Wie viel Geld man pro Tag auf Korfu braucht, hängt stark vom Reisestil ab. Trotzdem lassen sich einige grobe Orientierungswerte geben, die sich aus den oben beschriebenen Preisbereichen ergeben.

  • Sehr sparsamer Reisestil (Hostel oder einfaches Apartment, überwiegend Selbstversorgung, Street Food, Busse statt Taxis): ca. 50–70 € pro Tag und Person.
  • Durchschnittlicher Urlaub (3-Sterne-Hotel oder gutes Apartment, Kombination aus Restaurantbesuchen und Selbstversorgung, gelegentliche Taxifahrten, einige kostenpflichtige Aktivitäten): etwa 90–140 € pro Tag und Person.
  • Komfortabler Aufenthalt (4-Sterne-Hotel, häufiges Essen im Restaurant, Taxi statt Bus, regelmäßige Ausflüge, Strandliegen, Cocktails am Abend): 150–200 € pro Tag und Person sind realistisch.

Für Familien mit Kindern ist der wichtigste Hebel die Unterkunft. Ein günstiges Selbstversorgerapartment senkt die Lebenshaltungskosten deutlich, weil Kinder nicht bei jeder Mahlzeit im Restaurant sitzen müssen und Frühstück oder Snacks aus dem Supermarkt kommen können. Gleichzeitig fallen zusätzliche Ausgaben für Eis, Strandspiele oder kleine Attraktionen ins Gewicht, so dass sich pro Tag für eine vierköpfige Familie in der Hochsaison schnell ein Gesamtbudget von 180–250 € ergeben kann, ohne dass der Urlaub luxuriös wirkt.
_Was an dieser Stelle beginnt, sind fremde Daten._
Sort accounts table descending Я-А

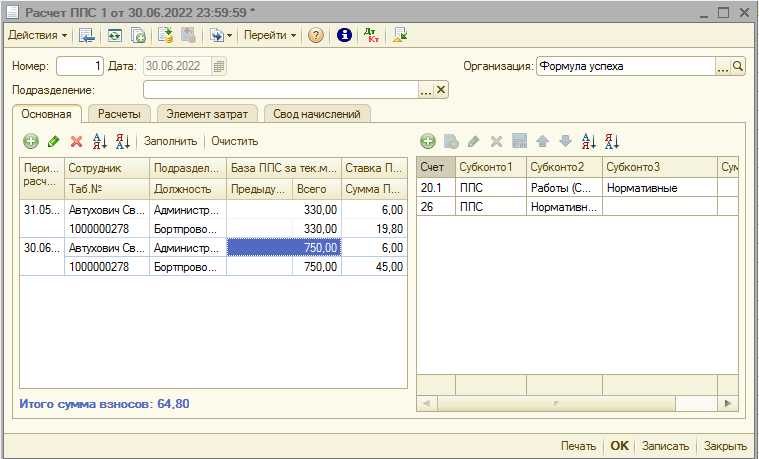click(x=612, y=141)
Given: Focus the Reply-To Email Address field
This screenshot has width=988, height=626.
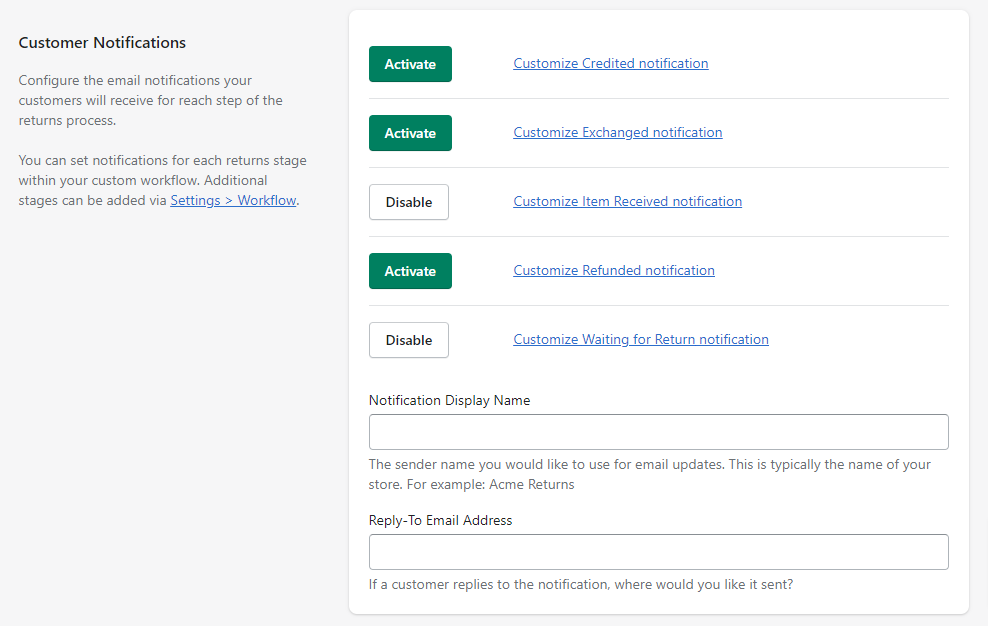Looking at the screenshot, I should pos(658,552).
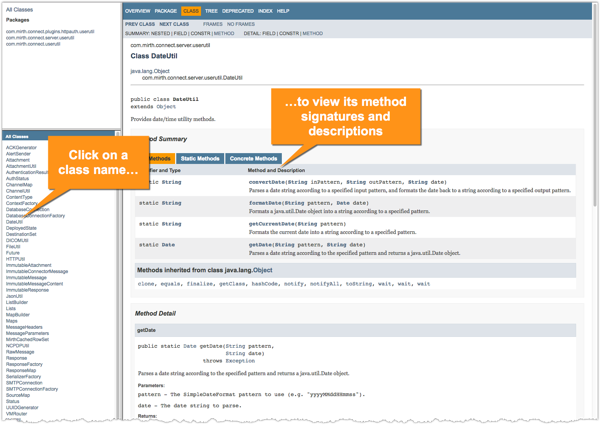Jump to METHOD summary section link
The width and height of the screenshot is (600, 425).
(x=224, y=33)
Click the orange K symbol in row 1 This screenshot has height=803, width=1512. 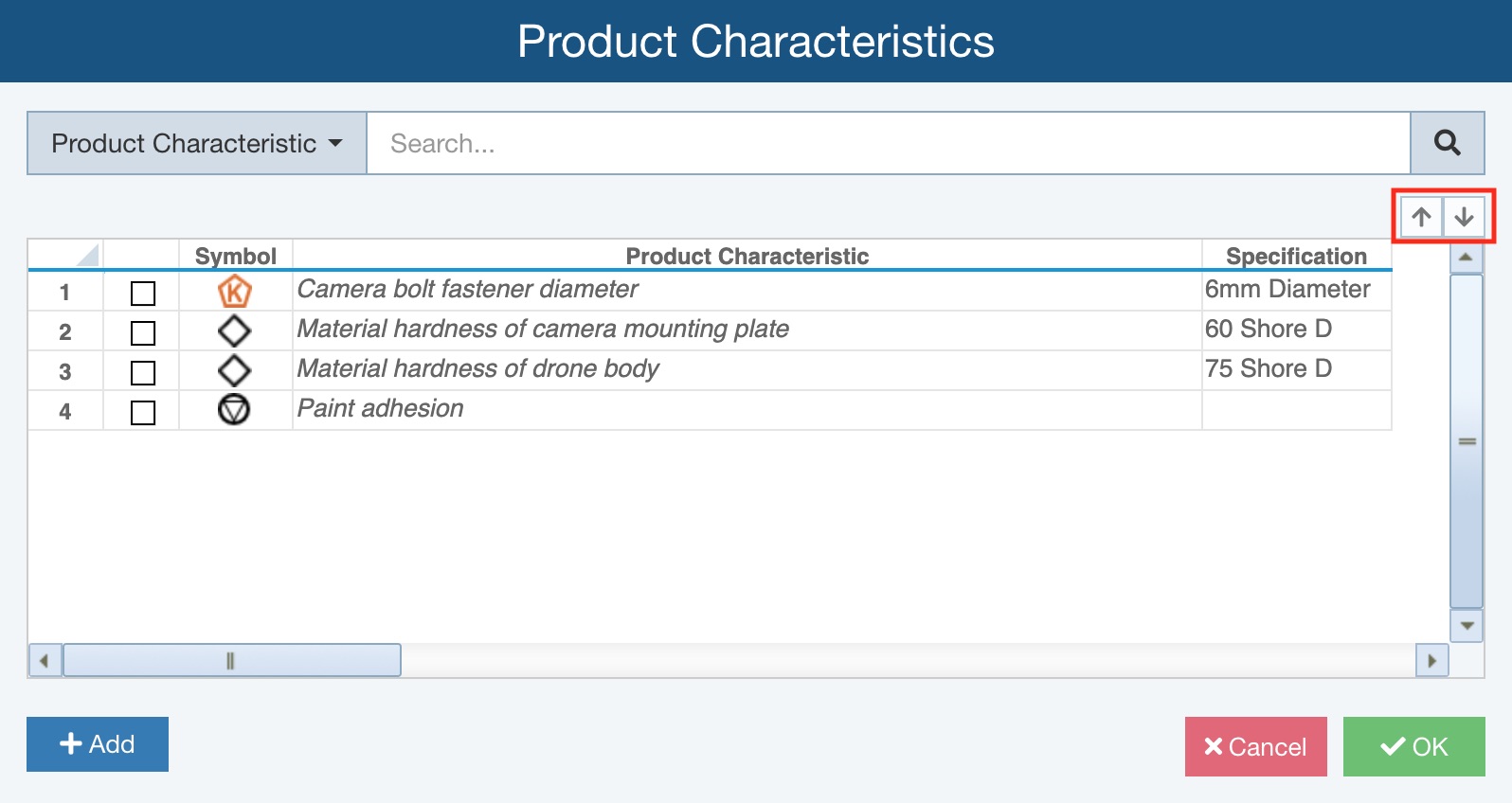pos(234,292)
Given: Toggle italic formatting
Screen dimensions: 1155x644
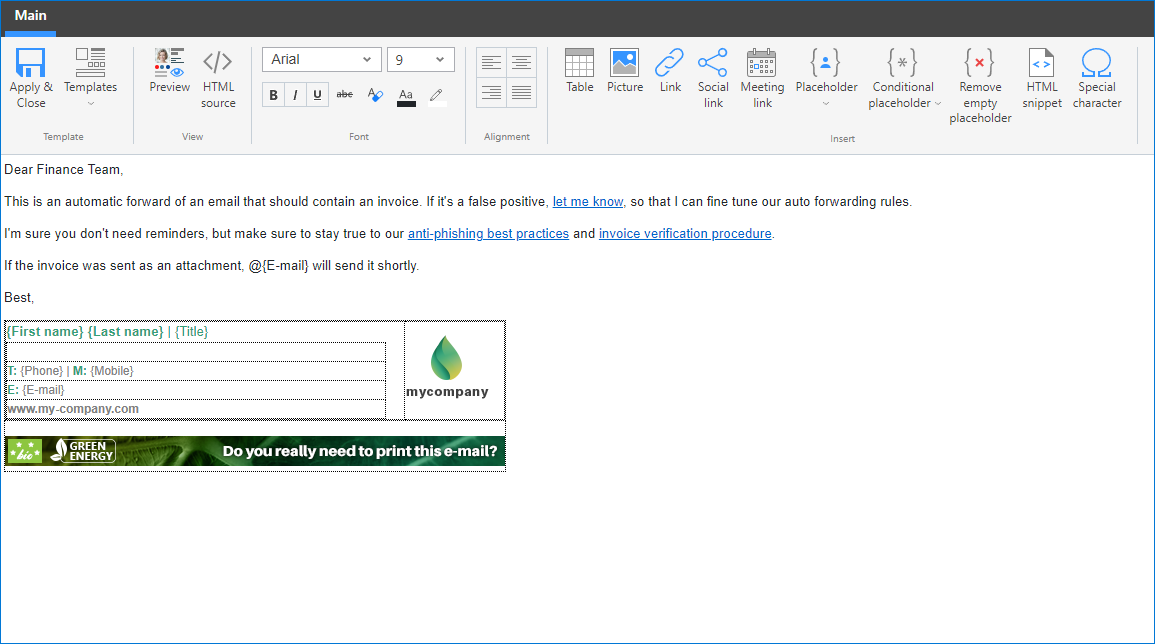Looking at the screenshot, I should (x=296, y=94).
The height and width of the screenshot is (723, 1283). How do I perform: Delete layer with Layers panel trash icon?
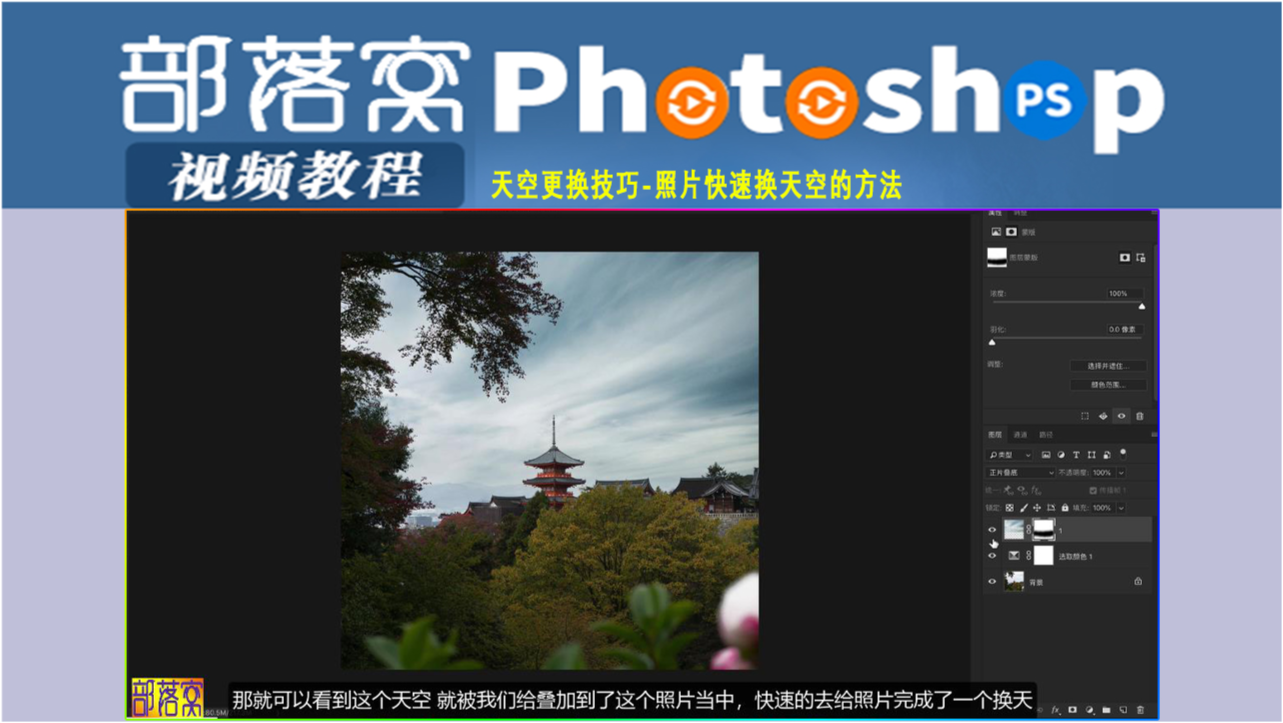[x=1140, y=710]
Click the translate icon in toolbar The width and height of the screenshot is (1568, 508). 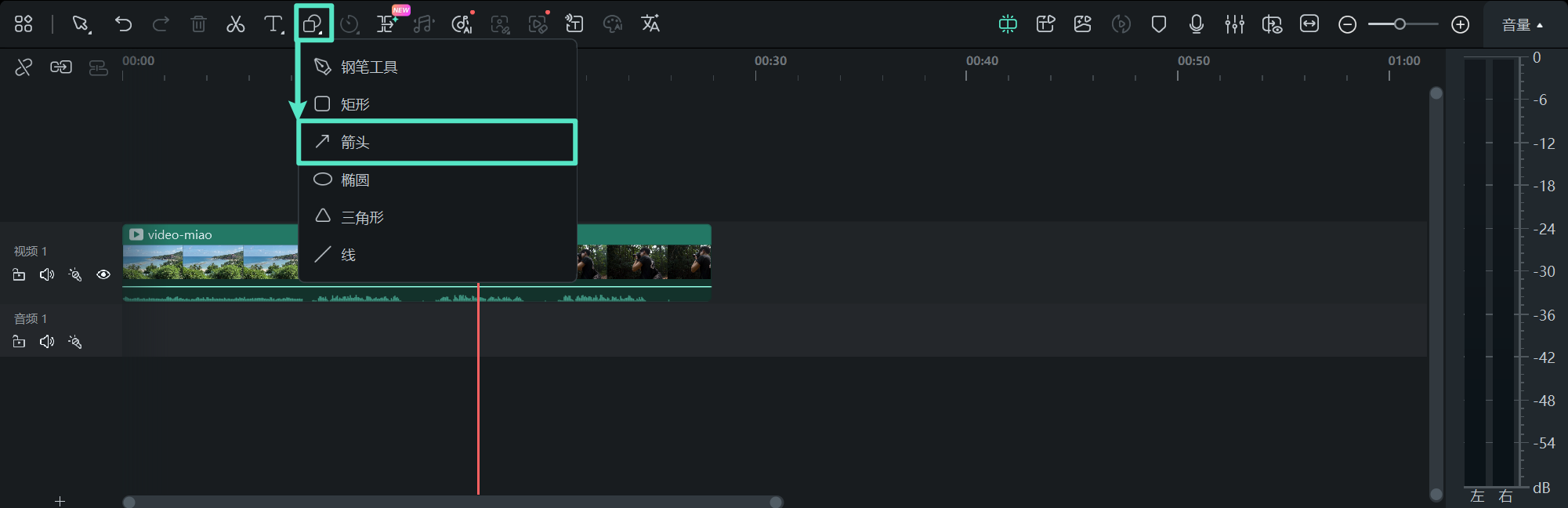coord(650,24)
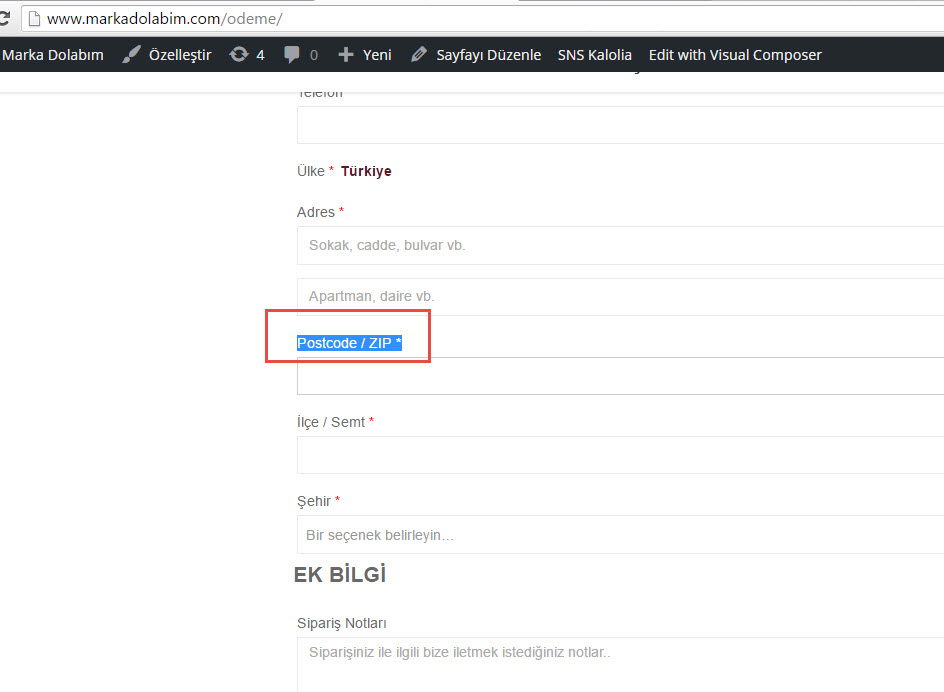Click the pencil icon for Sayfayı Düzenle
Screen dimensions: 944x692
point(419,55)
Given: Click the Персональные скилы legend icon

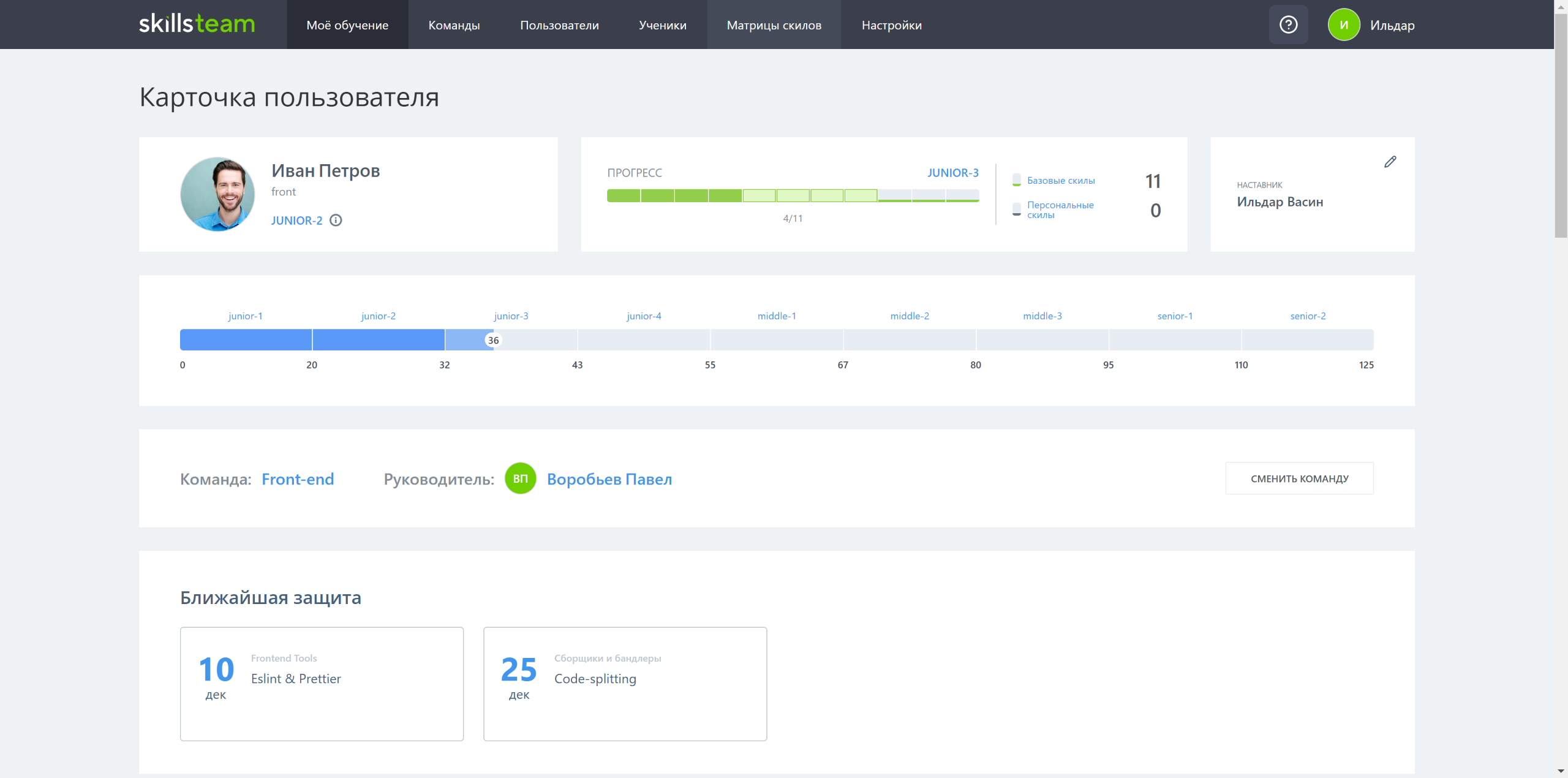Looking at the screenshot, I should (x=1016, y=210).
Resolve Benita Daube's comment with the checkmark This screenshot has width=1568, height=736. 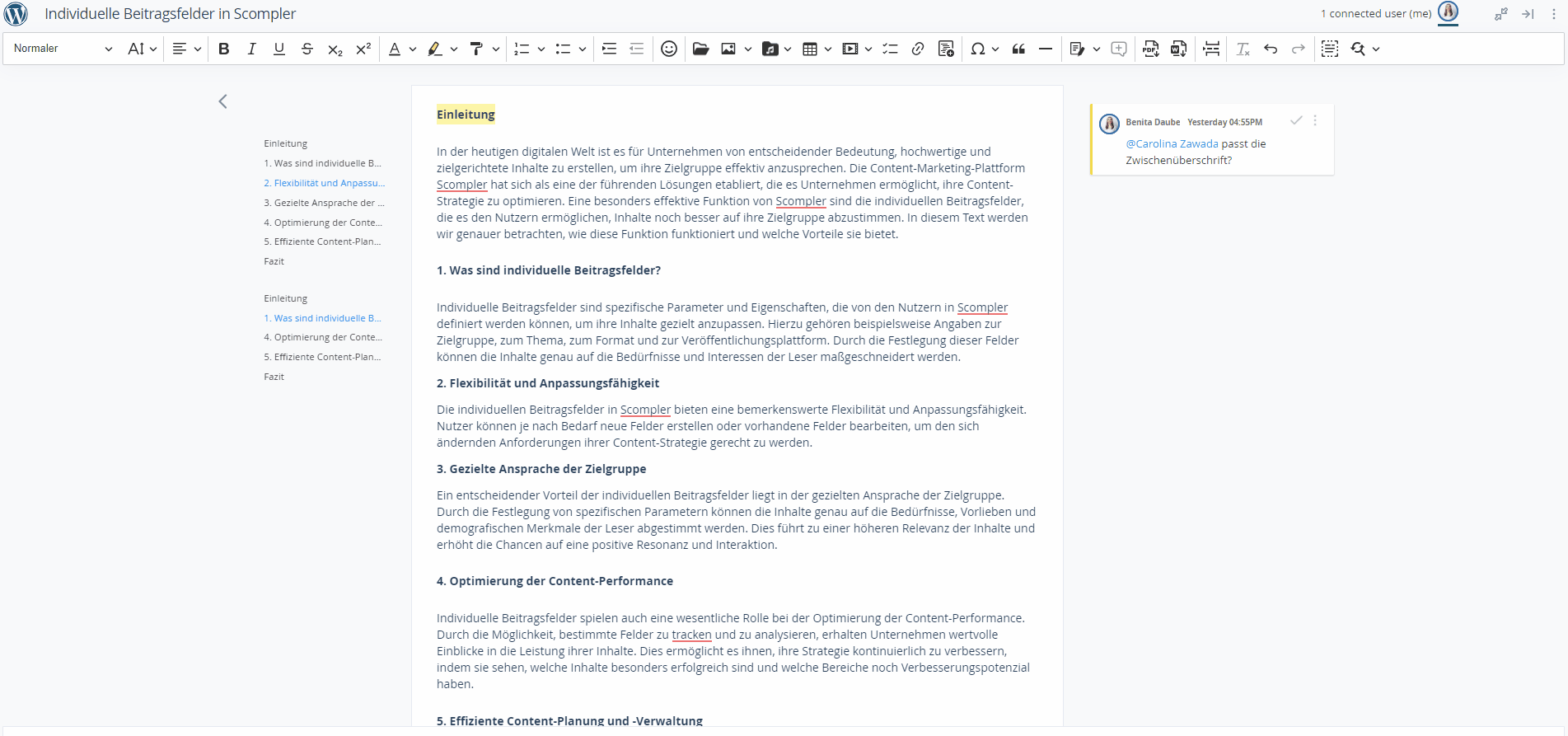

Wer Korfu für einen längeren Zeitraum als Wohnort oder als Basis für Remote Work in Betracht zieht, sollte neben Miete, Strom und Internet auch saisonale Unterschiede berücksichtigen. In der Nebensaison sinken viele Preise, gleichzeitig schränken einige Hotels, Restaurants und Freizeitangebote ihren Betrieb ein. Dadurch verändern sich nicht nur die Kosten, sondern auch der Charakter des Alltags auf der Insel, was bei der Planung von langfristigen Lebenshaltungskosten eine Rolle spielt.